Perkembangan ekologi di Provinsi Fujian Cina, sebagai bakat pertanian dikirim ke desa-desa untuk tips bertani

Perkembangan ekologi di Provinsi Fujian Cina, sebagai bakat pertanian dikirim ke desa-desa untuk tips bertani


Oleh Konten Bersponsor 2 jam yang lalu

Bagikan artikel ini:

Oleh Xinhua

Dari memperluas penggunaan energi yang dapat digunakan kembali dan penghijauan gurun hingga menetapkan target konkret untuk puncak emisi CO2 China, negara ini membuat “pembangunan hijau” -nya menjadi sangat jelas karena berada di puncak rencana lima tahun Beijing berikutnya.

Di Provinsi Fujian, Tiongkok timur, tempat Presiden Tiongkok Xi Jinping menghabiskan lebih dari 17 tahun, penduduk setempat sangat diuntungkan dari perkebunan teh.

Pada hari Senin, Presiden Xi mengunjungi kembali daerah itu selama tur inspeksi empat hari. Dia memeriksa kebun teh ekologis di Kotapraja Xingcun di Kota Nanping, dalam tur pertama setelah penerapan Rencana Lima Tahun ke-14 (2021-2025) untuk pembangunan ekonomi dan sosial nasional serta tujuan jangka panjang selama tahun 2035.

Bakat pertanian dikirim ke desa-desa untuk revitalisasi pedesaan

Berkat nasihat yang diberikan oleh tenaga ahli pertanian yang dikirim ke desa-desa, rapeseed kini tumbuh bersama tanaman teh dalam strategi yang efektif untuk meningkatkan kesuburan tanah sambil memastikan pelestarian keanekaragaman hayati dan seluruh rantai ekologi.

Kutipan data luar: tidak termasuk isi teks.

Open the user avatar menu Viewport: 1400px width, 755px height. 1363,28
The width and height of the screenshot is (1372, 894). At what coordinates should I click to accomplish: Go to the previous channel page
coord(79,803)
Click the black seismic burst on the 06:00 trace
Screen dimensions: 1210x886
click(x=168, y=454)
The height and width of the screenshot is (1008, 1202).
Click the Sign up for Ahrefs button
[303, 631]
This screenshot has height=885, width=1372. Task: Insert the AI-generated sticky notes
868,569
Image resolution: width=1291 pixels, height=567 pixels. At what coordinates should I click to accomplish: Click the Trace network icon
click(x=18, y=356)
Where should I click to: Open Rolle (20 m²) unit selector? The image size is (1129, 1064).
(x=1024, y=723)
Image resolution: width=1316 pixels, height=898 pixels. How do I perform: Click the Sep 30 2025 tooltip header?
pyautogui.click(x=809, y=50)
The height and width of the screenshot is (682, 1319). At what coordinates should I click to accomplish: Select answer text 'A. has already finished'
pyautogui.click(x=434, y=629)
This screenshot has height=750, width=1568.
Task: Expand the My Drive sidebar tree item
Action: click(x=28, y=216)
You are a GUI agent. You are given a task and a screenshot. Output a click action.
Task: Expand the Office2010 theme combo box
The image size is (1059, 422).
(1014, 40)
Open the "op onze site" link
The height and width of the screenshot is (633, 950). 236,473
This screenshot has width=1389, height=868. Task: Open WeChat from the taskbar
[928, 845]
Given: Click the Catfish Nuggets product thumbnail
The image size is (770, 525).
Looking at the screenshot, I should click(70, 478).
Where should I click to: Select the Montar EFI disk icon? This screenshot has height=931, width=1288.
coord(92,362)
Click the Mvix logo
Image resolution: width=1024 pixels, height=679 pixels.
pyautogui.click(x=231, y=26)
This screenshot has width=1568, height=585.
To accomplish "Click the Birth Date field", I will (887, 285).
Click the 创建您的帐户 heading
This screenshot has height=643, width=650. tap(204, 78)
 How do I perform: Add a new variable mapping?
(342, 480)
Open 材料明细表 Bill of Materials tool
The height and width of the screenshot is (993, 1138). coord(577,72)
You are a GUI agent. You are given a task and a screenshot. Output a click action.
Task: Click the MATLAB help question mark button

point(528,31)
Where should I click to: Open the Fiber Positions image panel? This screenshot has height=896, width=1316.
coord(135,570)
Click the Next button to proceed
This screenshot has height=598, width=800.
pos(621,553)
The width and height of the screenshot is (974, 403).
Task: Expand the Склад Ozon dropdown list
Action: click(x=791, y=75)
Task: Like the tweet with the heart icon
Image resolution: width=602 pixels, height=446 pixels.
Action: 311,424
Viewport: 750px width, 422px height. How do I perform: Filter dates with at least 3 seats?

Bakat pertanian, juga disebut “komisaris teknologi,” adalah ide yang diperkenalkan oleh gubernur saat itu ke Provinsi Fujian dalam sebuah artikel tahun 2002, yang menyerukan pejabat ikatan dan petani. Dalam artikel tersebut, Xi menunjukkan bahwa “bermanfaat” untuk “mengeksplorasi mekanisme kerja inovatif di desa.”

Pada Oktober 2019, Xi kembali menekankan pentingnya “komisaris teknologi” untuk realisasi revitalisasi pedesaan di negara itu pada pertemuan ringkasan tentang implementasi 20 tahun sistem komisaris teknologi di Beijing.

“Di masa lalu, industri teh adalah pilar dalam perjuangan Anda melawan kemiskinan, dan itu harus menjadi industri pilar vitalisasi pedesaan di masa depan,” kata Xi pada hari Senin di perkebunan teh. Fujian adalah basis produksi teh utama di Cina, dengan kategori utama adalah teh oolong, teh hijau, dan teh hitam.

Untuk memahami upaya lokal dalam perlindungan ekologi dari pandangan yang lebih luas, Xi juga mengunjungi pusat manajemen cerdas di Taman Nasional Wuyishan pada hari yang sama.

Dalam kunjungannya ke taman, dia bertemu dengan sekelompok turis. “Anda dapat menikmati pemandangan gunung di Wuyishan, dan menikmati pemandangan laut di Kota Xiamen (ibu kota provinsi Fujian),” katanya kepada kelompok tersebut.

Keyakinan budaya: 5.000 tahun peradaban

Xi, juga sekretaris jenderal Komite Sentral Partai Komunis China, pada hari Senin menyoroti kepercayaan budaya selama kunjungan ke taman yang didedikasikan untuk Zhu Xi, seorang filsuf China terkenal abad ke-12.

“Tanpa peradaban Tiongkok yang berumur 5.000 tahun, bagaimana kami dapat menemukan jalan untuk mencapai kesuksesan hari ini,” kata Xi ketika dia mengunjungi taman di kota Wuyishan, Provinsi Fujian, Tiongkok timur.

“Mengambil jalan sosialisme dengan karakteristik China, kita harus terus menyesuaikan Marxisme dengan kondisi China,” kata Xi.

Perhatian khusus harus diberikan untuk memanfaatkan esensi dari peradaban Tiongkok yang telah berusia 5.000 tahun, mempromosikan budaya tradisional yang baik, mengintegrasikan esensinya dengan sikap, sudut pandang dan metodologi Marxis, dan dengan teguh mengikuti jalur sosialisme dengan karakteristik Tiongkok, kata Xi.

Sebagai salah satu cendekiawan utama Konfusianisme kuno, Zhu Xi terkenal dengan eksposisinya tentang Konfusianisme klasik. Dia mengedepankan konsep seperti “rakyat adalah fondasi suatu bangsa,” yang mewujudkan filosofi berbasis masyarakat di Tiongkok kuno.